- DATA FOR THIS EXERCISE -
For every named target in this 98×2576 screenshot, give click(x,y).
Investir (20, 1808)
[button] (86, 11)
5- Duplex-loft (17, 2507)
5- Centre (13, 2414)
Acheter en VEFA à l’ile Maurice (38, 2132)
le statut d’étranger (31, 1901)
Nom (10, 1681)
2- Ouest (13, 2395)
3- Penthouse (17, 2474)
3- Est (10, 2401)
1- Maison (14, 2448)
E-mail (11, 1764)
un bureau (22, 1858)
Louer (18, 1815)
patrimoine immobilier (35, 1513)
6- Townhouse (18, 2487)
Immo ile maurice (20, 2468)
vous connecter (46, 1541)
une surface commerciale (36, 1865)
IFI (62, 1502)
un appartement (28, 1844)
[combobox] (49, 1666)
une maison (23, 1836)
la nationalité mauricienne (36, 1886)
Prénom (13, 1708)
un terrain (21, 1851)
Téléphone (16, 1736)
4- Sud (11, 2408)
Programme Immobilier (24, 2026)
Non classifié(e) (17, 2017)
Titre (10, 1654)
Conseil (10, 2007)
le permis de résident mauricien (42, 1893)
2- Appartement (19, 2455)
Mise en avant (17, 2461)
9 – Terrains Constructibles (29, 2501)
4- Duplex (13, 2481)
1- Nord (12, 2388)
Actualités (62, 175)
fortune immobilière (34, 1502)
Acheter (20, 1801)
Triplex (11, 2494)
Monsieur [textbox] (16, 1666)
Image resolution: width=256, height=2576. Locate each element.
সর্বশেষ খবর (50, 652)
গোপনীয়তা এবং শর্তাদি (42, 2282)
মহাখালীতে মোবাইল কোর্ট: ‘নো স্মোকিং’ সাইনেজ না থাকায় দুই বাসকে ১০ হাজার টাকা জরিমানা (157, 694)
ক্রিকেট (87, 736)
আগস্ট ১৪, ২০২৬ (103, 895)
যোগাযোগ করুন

- WORK ITEM -
Would you repeat all the material exactly as it is shown?

- THE ANSWER -
For every named target in this 98×2576 screenshot, give click(x,y).
Investir (20, 1808)
[button] (86, 11)
5- Duplex-loft (17, 2507)
5- Centre (13, 2414)
Acheter en VEFA à l’ile Maurice (38, 2132)
le statut d’étranger (31, 1901)
Nom (10, 1681)
2- Ouest (13, 2395)
3- Penthouse (17, 2474)
3- Est (10, 2401)
1- Maison (14, 2448)
E-mail (11, 1764)
un bureau (22, 1858)
Louer (18, 1815)
patrimoine immobilier (35, 1513)
6- Townhouse (18, 2487)
Immo ile maurice (20, 2468)
vous connecter (46, 1541)
une surface commerciale (36, 1865)
IFI (62, 1502)
un appartement (28, 1844)
[combobox] (49, 1666)
une maison (23, 1836)
la nationalité mauricienne (36, 1886)
Prénom (13, 1708)
un terrain (21, 1851)
Téléphone (16, 1736)
4- Sud (11, 2408)
Programme Immobilier (24, 2026)
Non classifié(e) (17, 2017)
Titre (10, 1654)
Conseil (10, 2007)
le permis de résident mauricien (42, 1893)
2- Appartement (19, 2455)
Mise en avant (17, 2461)
9 – Terrains Constructibles (29, 2501)
4- Duplex (13, 2481)
1- Nord (12, 2388)
Actualités (62, 175)
fortune immobilière (34, 1502)
Acheter (20, 1801)
Triplex (11, 2494)
Monsieur [textbox] (16, 1666)
Image resolution: width=256, height=2576. Locate each element.
সর্বশেষ খবর (50, 652)
গোপনীয়তা এবং শর্তাদি (42, 2282)
মহাখালীতে মোবাইল কোর্ট: ‘নো স্মোকিং’ সাইনেজ না থাকায় দুই বাসকে ১০ হাজার টাকা জরিমানা (157, 694)
ক্রিকেট (87, 736)
আগস্ট ১৪, ২০২৬ (103, 895)
যোগাযোগ করুন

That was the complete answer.